Se terminaron los cruces directos con Milei; rige un estricto silenzio stampa. En el universo justicialista repiten una máxima histórica: "Cuando Cristina habla, ordena a los propios; cuando calla, ordena a todos". Sin embargo, debajo de esa superficie congelada, la interna peronista arde. Axel Kicillof y Fernández de Kirchner llevan meses sin hablarse, y los canales de comunicación entre sus delegados están rotos.

Máximo Kirchner protagonizó cruces severos con la CGT, al punto que dirigentes históricos como Juan Manuel Olmos salieron a marcarle la cancha de forma pública: "Si esperamos que Máximo Kirchner sea Cristina o Néstor Kirchner, tenemos un problema de expectativas".

El gobernador bonaerense camina el territorio, teje alianzas y gestiona sin enviar señales hacia el Instituto Patria, sabe que el kirchnerismo duro le pasará la factura en cuanto tenga la oportunidad. La gran diferencia de este escenario respecto a ciclos anteriores radica en una realidad irreversible: por primera vez, Cristina Kirchner se encuentra imposibilitada de ser candidata debido a su situación judicial.

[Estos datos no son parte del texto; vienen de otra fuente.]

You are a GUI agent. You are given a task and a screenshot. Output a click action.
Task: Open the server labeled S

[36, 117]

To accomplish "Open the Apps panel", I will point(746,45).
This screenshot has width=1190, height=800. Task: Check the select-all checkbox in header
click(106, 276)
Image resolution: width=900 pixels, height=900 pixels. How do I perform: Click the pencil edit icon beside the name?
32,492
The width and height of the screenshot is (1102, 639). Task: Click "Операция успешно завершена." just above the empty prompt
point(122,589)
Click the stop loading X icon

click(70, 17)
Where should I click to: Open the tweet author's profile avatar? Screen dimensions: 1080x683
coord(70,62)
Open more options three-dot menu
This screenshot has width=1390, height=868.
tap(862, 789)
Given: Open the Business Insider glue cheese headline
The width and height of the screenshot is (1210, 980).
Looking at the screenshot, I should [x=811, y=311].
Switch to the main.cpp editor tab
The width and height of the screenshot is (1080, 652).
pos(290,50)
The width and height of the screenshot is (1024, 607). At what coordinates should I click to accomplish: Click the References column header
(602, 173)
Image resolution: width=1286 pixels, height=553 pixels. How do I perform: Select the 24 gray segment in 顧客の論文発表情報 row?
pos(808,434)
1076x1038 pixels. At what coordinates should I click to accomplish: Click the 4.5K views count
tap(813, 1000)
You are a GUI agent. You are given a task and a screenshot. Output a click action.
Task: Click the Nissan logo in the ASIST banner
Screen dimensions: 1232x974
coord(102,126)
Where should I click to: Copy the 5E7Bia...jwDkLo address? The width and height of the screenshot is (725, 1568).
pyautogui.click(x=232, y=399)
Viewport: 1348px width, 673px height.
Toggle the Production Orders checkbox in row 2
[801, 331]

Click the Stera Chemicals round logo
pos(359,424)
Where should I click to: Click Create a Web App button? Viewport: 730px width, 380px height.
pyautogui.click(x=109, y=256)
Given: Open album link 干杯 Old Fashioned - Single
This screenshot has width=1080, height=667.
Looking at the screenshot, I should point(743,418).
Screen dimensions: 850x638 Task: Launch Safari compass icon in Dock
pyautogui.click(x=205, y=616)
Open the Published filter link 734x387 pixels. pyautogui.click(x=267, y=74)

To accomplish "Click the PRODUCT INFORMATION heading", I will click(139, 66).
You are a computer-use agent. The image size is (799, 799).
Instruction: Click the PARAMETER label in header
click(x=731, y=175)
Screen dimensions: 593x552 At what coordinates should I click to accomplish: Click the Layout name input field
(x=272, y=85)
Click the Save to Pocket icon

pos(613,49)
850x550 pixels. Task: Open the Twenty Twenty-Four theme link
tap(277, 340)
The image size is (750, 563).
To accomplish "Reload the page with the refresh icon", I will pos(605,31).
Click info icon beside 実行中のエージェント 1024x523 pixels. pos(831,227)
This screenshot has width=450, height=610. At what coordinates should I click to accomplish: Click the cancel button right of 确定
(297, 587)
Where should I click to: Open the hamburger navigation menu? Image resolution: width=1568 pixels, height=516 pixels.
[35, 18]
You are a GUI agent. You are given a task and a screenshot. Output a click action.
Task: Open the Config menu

Sin su nombre en la boleta, el peso de su dedo pierde fuerza de cara al cierre de listas. Ella definió las candidaturas clave en 2017, ungió a Alberto Fernández en 2019, habilitó las concesiones de 2021 y terminó por cerrar el acuerdo con Sergio Massa en 2023. En 2025 su plan contemplaba el regreso a las urnas, pero la condena truncó esa posibilidad. El peronismo enfrenta un desafío inédito: aprender a confeccionar sus listas sin la lapicera final de Cristina Kirchner, una gimnasia política que olvidó hace ya más de veinte años.